- Film poster
- Directed by: Stella Velon
- Written by: Stella Velon
- Produced by: Jean Gabriel Kauss Stella Velon
- Starring: Stella Velon Alan Smyth Todd Karner
- Cinematography: Akis Konstantakopoulos
- Edited by: Ivan Andrijanic
- Music by: Asaf Sagiv
- Production company: The Punk Floyd Company
- Distributed by: Amazon Prime Video (US and UK) and Omeleto
- Release date: 3 June 2019;
- Running time: 15 minutes
- Country: United States
- Language: English

= The Critic (2019 film) =

The Critic is a 2019 American psychological thriller short film written and directed by Stella Velon. It is the story of an award-winning actress who faces her harshest critic during an interview gone wrong. The film stars Stella Velon and Alan Smyth, and explores themes of fame, drug addiction, mental health and impostor syndrome. The Critic had its world premiere at the Boston Film Festival in September 2018 and it was first released on Amazon Prime Video in June 2019 as part of Amazon Studios' inaugural All Voices Film Festival, where it was named one of the five winning films.

In 2020, the film was nominated for a Webby Award out of 13,000 entries worldwide in the Best Individual Performance category.

==Synopsis==

An award-winning actress with a troubled past, goes for an interview after a major win. The interview takes a wrong turn and proves to be a lot more than just that. The Critic provides a glimpse into the darker side of fame and serves as a social commentary on the value we place on art.

==Cast==

- Stella Velon as Actress
- Alan Smyth as Interviewer
- Todd Karner as Director

== Reception ==

The Critic received 5-star reviews from UK Film Review and Indie Shorts Mag.
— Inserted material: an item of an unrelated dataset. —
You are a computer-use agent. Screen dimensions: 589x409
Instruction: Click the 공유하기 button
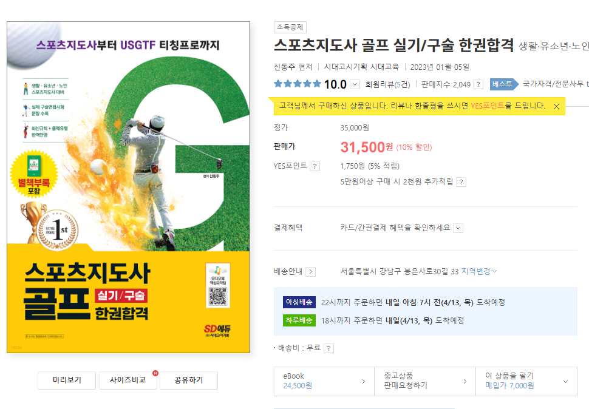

The Independent Critic rated it 3.5 out of 4 and Film Threat gave it 8 out of 10 stars, describing Velon’s performance as "excellent and poignant."

One Film Fan, called The Critic, "A quietly fierce, dramatically potent, and heartbreakingly palpable exercise in what could very well be one of the most impactful inward looks at the realities found within the celebrity mindset."

The Independent Critic described the film as "a remarkably poignant story that somehow manages to travel a broad emotional spectrum while delivering a complete story within its modest 15-minute running time."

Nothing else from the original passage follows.